People's Defence Force-Zoland, also known as Zoland Defence Force and shortened to PDF-Zoland, is a People's Defence Force armed group in Chin State, Myanmar. They're the armed wing of the Zomi Federal Union (ZFU), and a key member of the Chin Brotherhood Alliance, formed in December 2023 alongside the Chin National Defence Force (CNDF) and Chinland Defense Force-Mindat (CDF-Mindat). This alliance aims to enhance collaboration in both political and military endeavors concerning Chin State and Chin ethic affairs.

The Chinland Defense Force and PDF-Zoland were established the same year in 2021, in response to the military coup in Myanmar. Their primary goals are to protect civilians from the junta, abolish the 2008 Constitution of Myanmar, end military rule and establish a federal union.

The PDF-Zoland has faced challenges, including attacks from the Zomi Revolutionary Army (ZRA), who have raided their basecamps and tortured their members.

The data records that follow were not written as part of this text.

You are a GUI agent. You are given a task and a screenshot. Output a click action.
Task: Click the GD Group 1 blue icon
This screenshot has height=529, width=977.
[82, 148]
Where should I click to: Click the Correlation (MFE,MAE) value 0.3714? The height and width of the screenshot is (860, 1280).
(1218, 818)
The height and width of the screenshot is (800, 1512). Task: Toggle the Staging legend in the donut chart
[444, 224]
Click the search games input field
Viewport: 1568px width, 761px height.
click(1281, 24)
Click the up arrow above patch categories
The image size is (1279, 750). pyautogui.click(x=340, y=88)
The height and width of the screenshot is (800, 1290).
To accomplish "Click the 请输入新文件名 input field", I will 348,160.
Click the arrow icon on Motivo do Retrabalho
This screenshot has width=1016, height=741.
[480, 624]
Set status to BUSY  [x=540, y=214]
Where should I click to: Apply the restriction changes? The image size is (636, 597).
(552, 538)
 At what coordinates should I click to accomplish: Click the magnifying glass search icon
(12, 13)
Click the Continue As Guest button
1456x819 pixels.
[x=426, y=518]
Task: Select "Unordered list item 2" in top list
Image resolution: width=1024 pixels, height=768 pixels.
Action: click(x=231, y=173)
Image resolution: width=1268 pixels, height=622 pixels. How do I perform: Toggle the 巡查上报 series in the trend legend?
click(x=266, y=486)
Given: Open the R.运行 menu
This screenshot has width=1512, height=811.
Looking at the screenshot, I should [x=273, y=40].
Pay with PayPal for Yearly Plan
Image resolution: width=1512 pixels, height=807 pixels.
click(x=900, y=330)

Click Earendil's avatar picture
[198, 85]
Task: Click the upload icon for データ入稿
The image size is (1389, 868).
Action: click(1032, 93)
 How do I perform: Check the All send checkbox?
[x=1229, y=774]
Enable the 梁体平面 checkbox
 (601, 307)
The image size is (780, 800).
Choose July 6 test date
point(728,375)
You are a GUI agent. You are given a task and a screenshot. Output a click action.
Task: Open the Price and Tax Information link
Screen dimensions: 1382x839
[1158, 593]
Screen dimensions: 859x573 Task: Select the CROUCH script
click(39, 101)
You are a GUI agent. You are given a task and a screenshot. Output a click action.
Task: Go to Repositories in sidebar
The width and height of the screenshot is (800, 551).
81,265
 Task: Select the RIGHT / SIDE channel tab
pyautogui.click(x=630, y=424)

PDF Zoland attracted Western volunteers, including a former British soldier and an American veteran, during their fight against the junta.

== History ==
On 21 November 2023, the PDF Zoland seized a junta base on Kennedy Peak, the second highest mountain in Chin State.

On 6 May 2026, the Myanmar military recaptured the Kenedy Peak's base. On May 6, the military bombed a church in Phunom village, Tedim Township, Chin State, using a drone, resulting in the deaths of a total of 10 civilians, including 15 comrades from the People's Defence Force (PDF Zoland).